_Directions_:
a: Return the part of the waste strategy page that begins at the words "The CNL Integrated" and ends after the words "December 16, 2011.", copied word for word.
b: In the waste strategy page, which provinces are named as having nuclear facilities that hold federally owned radioactive waste? List all of them.

_Text excerpt_:
CNL’s Integrated Waste Strategy alarms downstream residents

November 5, 2020


CNL’s Integrated Waste Strategy (version 0
) (obtained through ATIP in December 2017, contains many redactions)

CNL’s Integrated Waste Strategy (Version 1) (“sanitized”, publicly available on CNL’s website)

The CNL Integrated Waste Strategy describes many types of radioactive wastes owned by the federal government in nuclear facilities in Manitoba, Ontario and Quebec. The document lays out a plan to consolidate as much of these wastes as possible at the Chalk River Laboratories site beside the Ottawa River upstream of Ottawa, Gatineau and  Montreal for permanent disposal in a highly-controversial, yet-to-be-licensed giant radioactive waste mound.

Ottawa Valley residents are alarmed by this strategy to bring all of Canada’s federal nuclear waste to Chalk River. The site already has much radioactive waste in less than optimum storage conditions; wastes are leaking and contaminating the Ottawa River. See Chalk River’s Toxic Legacy by Ian McLeod in the Ottawa Citizen, December 16, 2011.

_Data for analysis_:
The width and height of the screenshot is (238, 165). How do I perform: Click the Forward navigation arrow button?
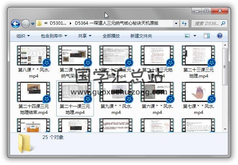pyautogui.click(x=25, y=24)
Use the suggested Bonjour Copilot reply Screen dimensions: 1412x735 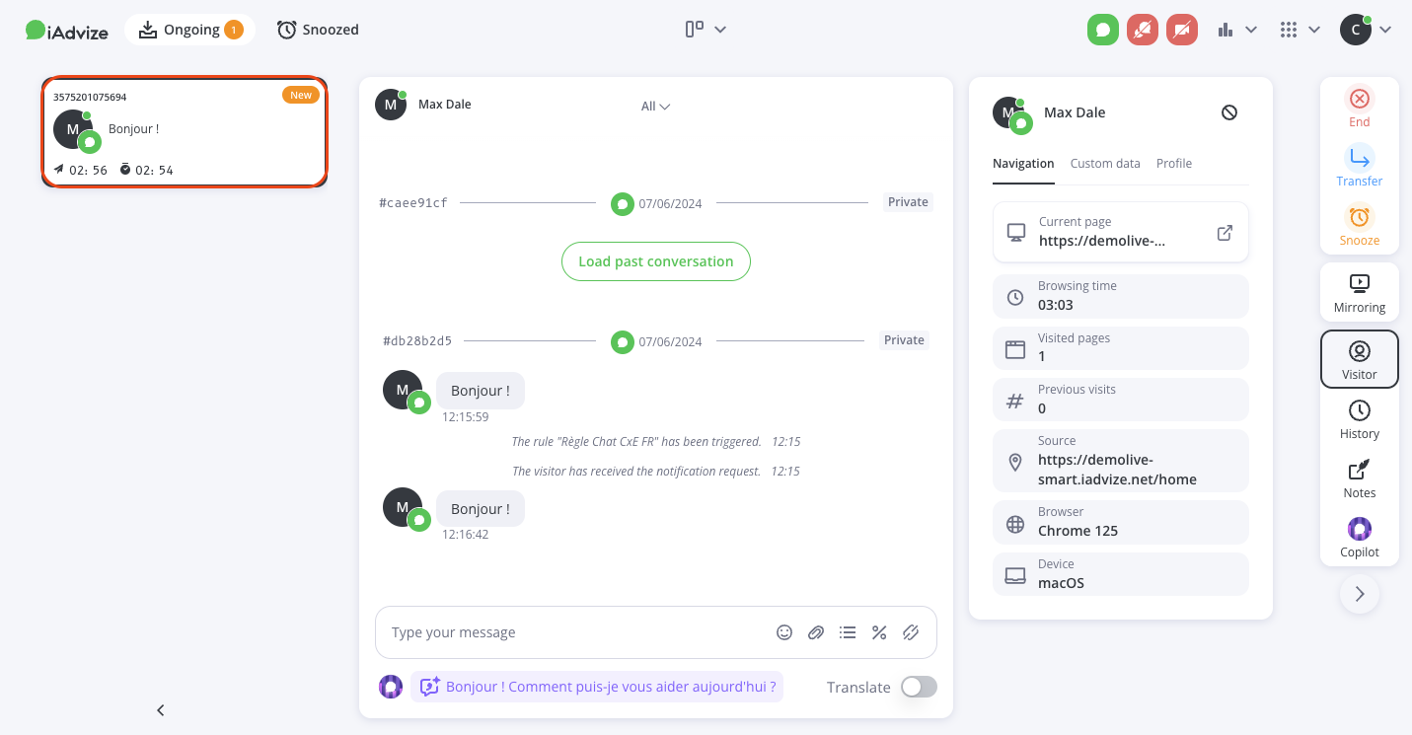point(597,687)
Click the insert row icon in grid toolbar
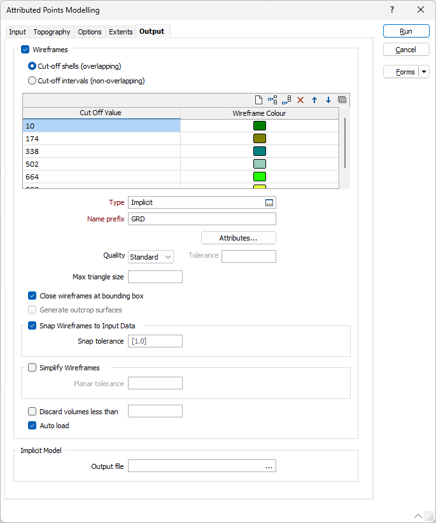This screenshot has height=523, width=436. 272,100
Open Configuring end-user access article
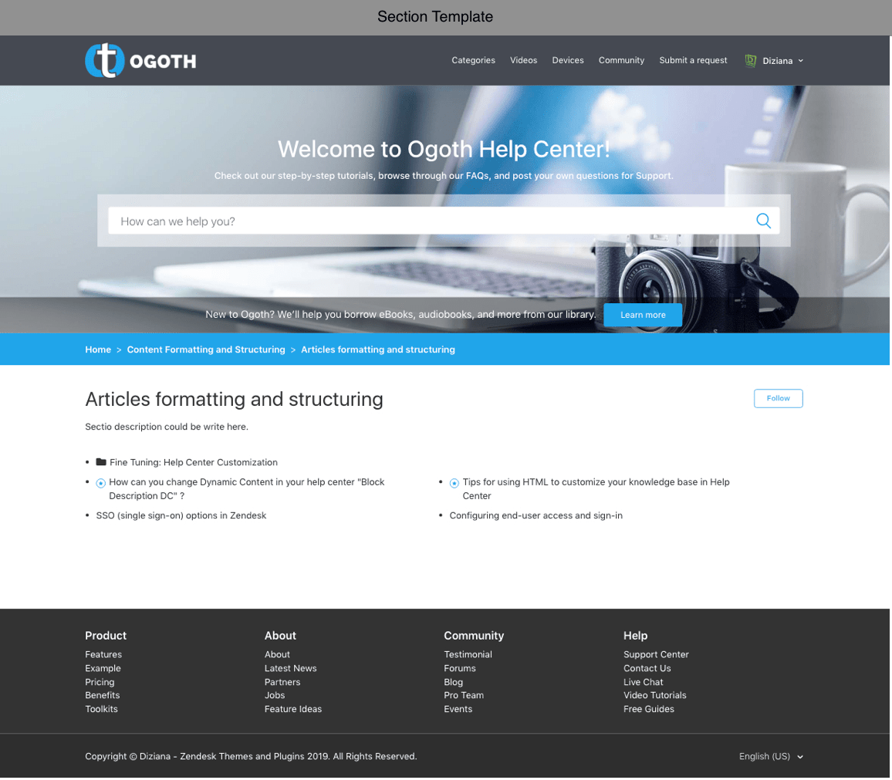The height and width of the screenshot is (780, 892). point(536,515)
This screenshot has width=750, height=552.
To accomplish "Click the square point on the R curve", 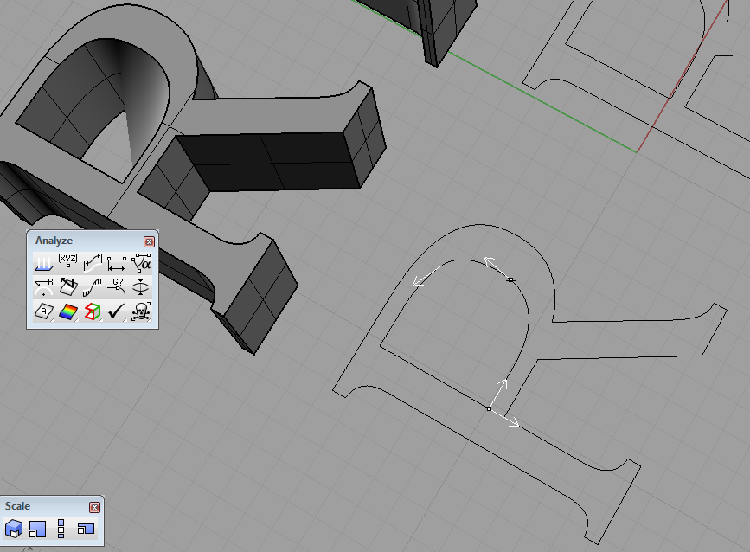I will tap(489, 408).
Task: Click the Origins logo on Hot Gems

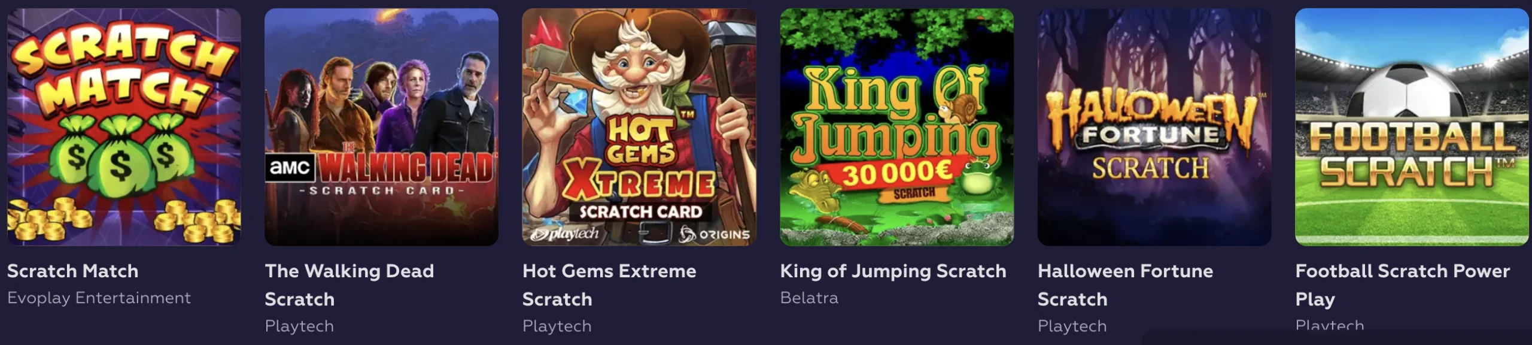Action: pos(715,234)
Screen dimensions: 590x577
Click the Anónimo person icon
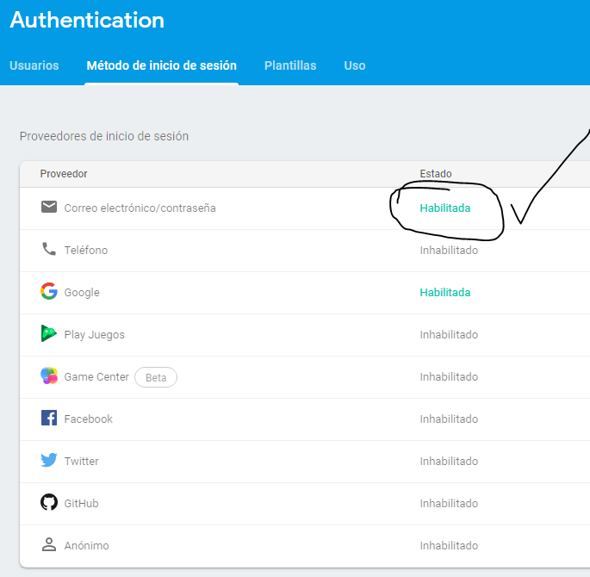pyautogui.click(x=49, y=545)
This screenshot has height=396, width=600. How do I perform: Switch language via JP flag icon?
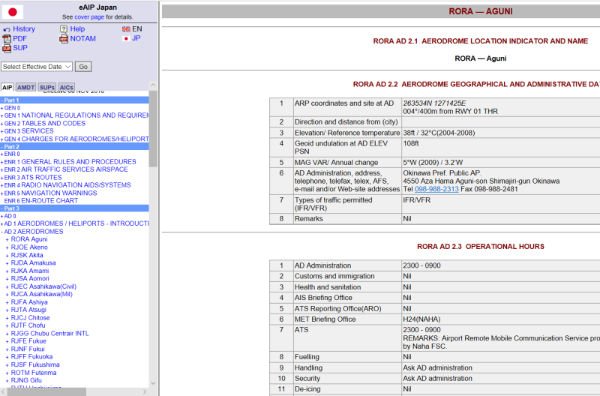pos(126,39)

_Task responses_:
a:
The CNL Integrated Waste Strategy describes many types of radioactive wastes owned by the federal government in nuclear facilities in Manitoba, Ontario and Quebec. The document lays out a plan to consolidate as much of these wastes as possible at the Chalk River Laboratories site beside the Ottawa River upstream of Ottawa, Gatineau and  Montreal for permanent disposal in a highly-controversial, yet-to-be-licensed giant radioactive waste mound.

Ottawa Valley residents are alarmed by this strategy to bring all of Canada’s federal nuclear waste to Chalk River. The site already has much radioactive waste in less than optimum storage conditions; wastes are leaking and contaminating the Ottawa River. See Chalk River’s Toxic Legacy by Ian McLeod in the Ottawa Citizen, December 16, 2011.

b: Manitoba, Ontario, Quebec